Instructions to follow ::
Look through the material below. Return exactly the lines from the one with "The width and height of the screenshot is (2100, 1166)." through the one with "Click the Module box in diagram", both included.

Provided material ::

────────────────────────────────────────

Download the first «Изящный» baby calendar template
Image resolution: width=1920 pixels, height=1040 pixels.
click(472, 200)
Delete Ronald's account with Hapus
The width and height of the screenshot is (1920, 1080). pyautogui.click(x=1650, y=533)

────────────────────────────────────────

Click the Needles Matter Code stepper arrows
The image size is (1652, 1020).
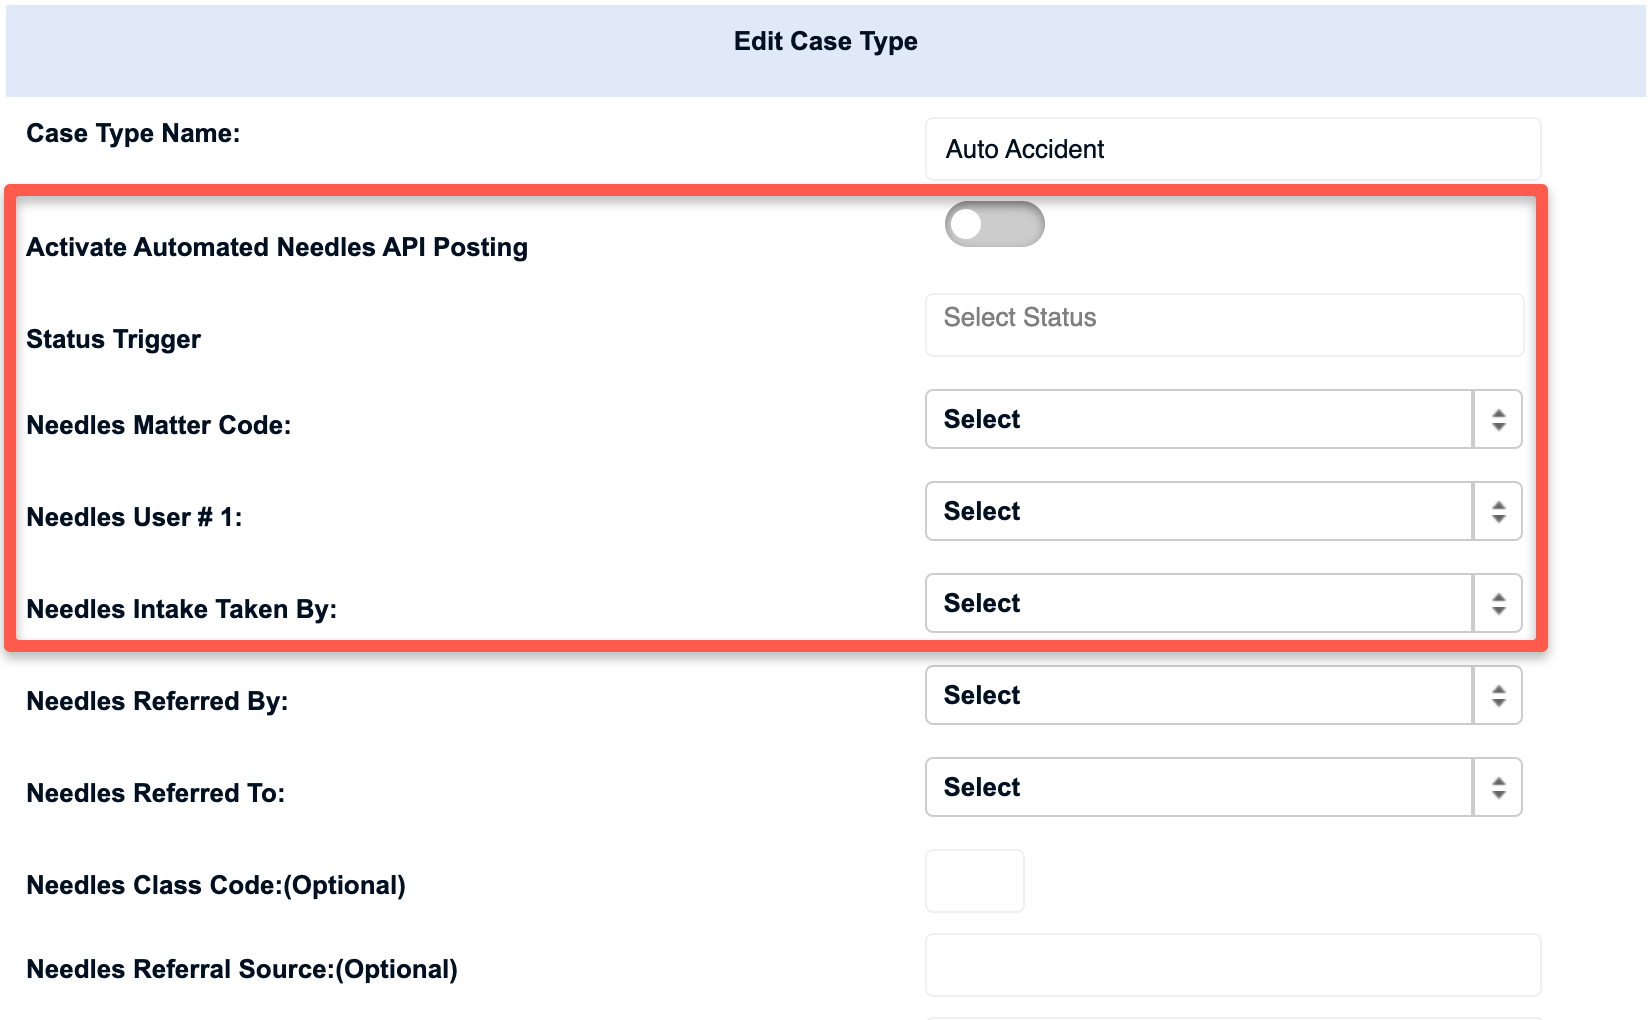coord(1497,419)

────────────────────────────────────────

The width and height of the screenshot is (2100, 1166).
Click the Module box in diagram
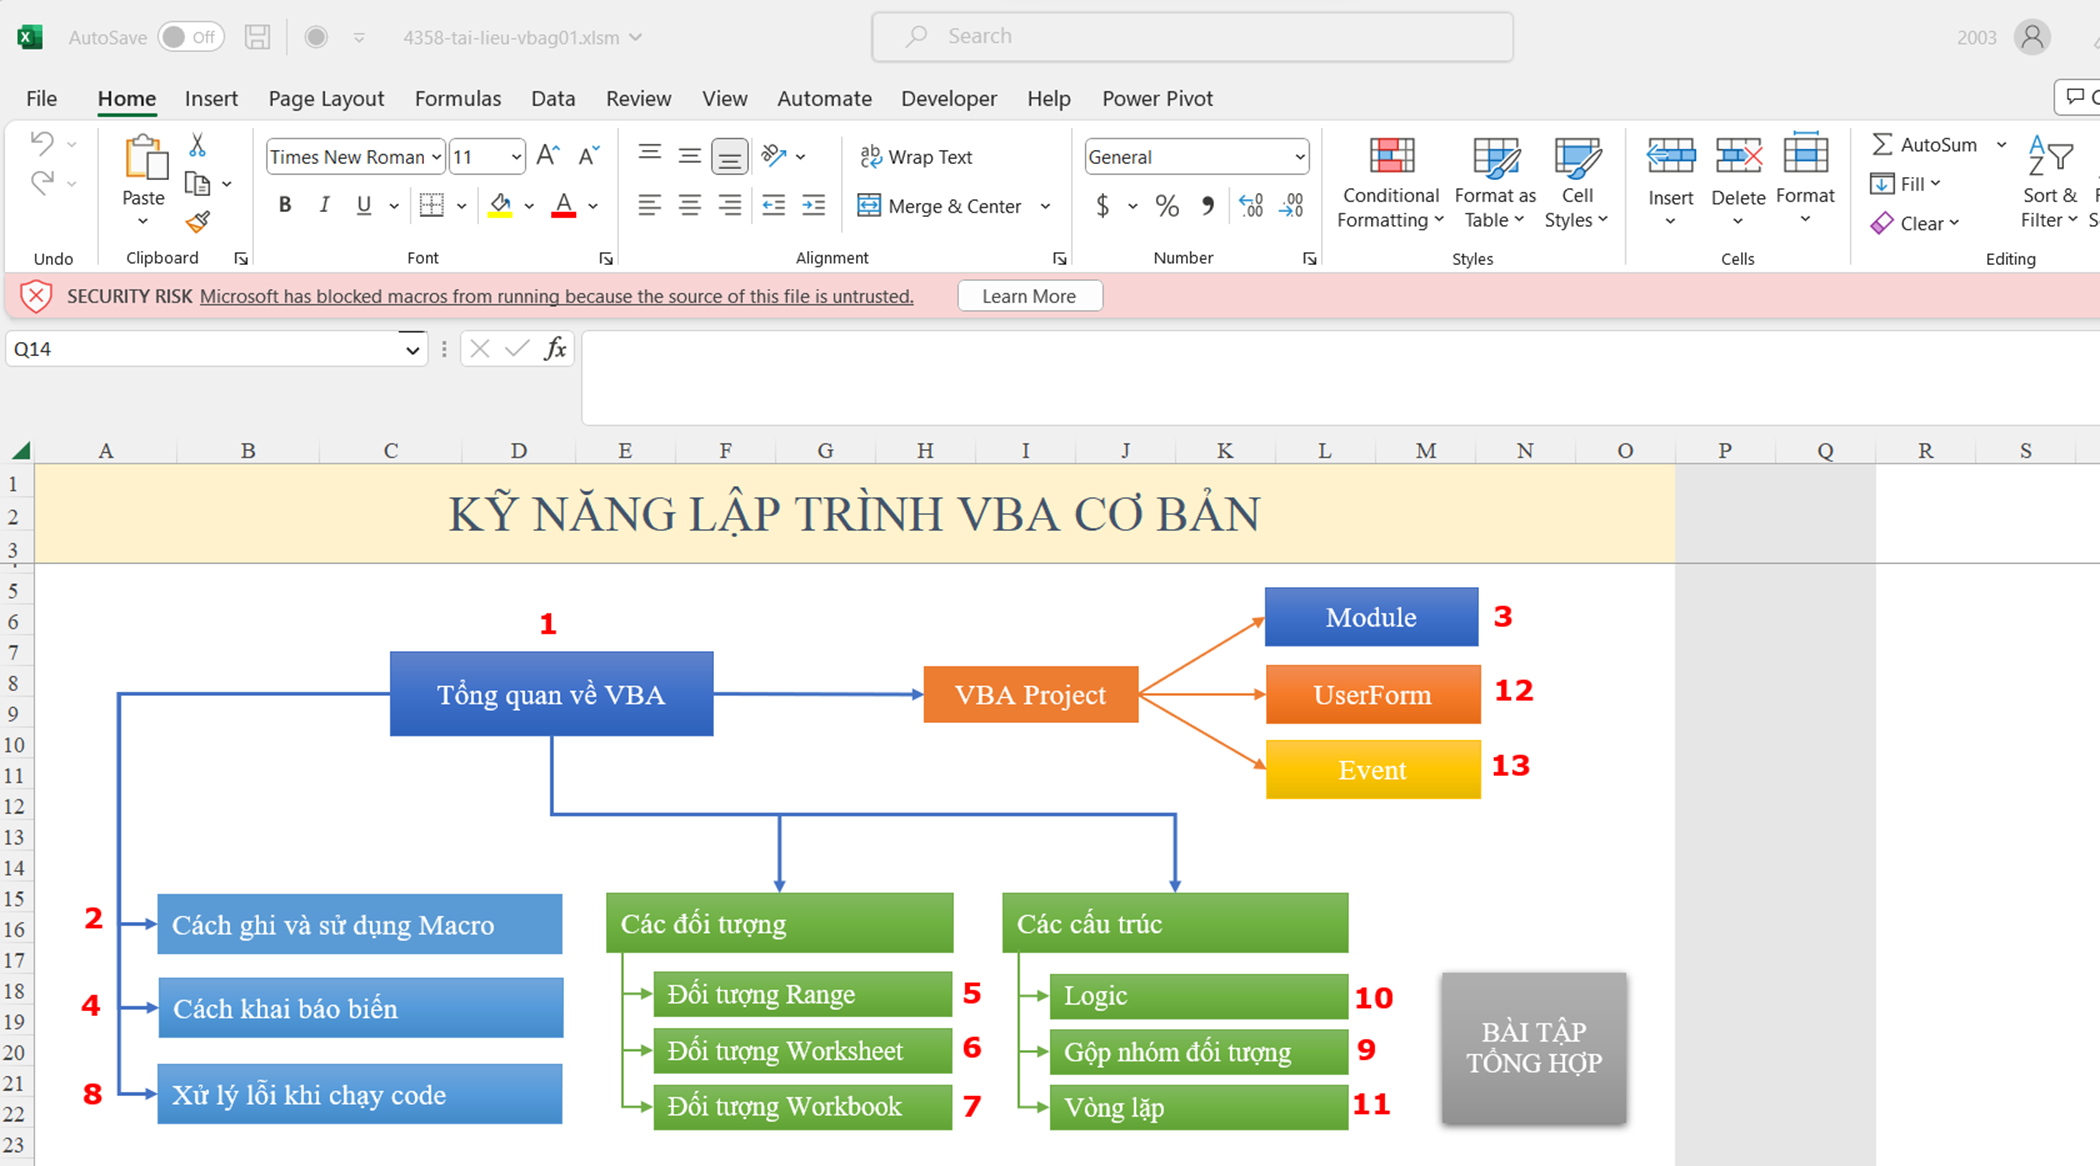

────────────────────────────────────────

Solution to the exercise ::
The width and height of the screenshot is (2100, 1166).
Click the Module box in diagram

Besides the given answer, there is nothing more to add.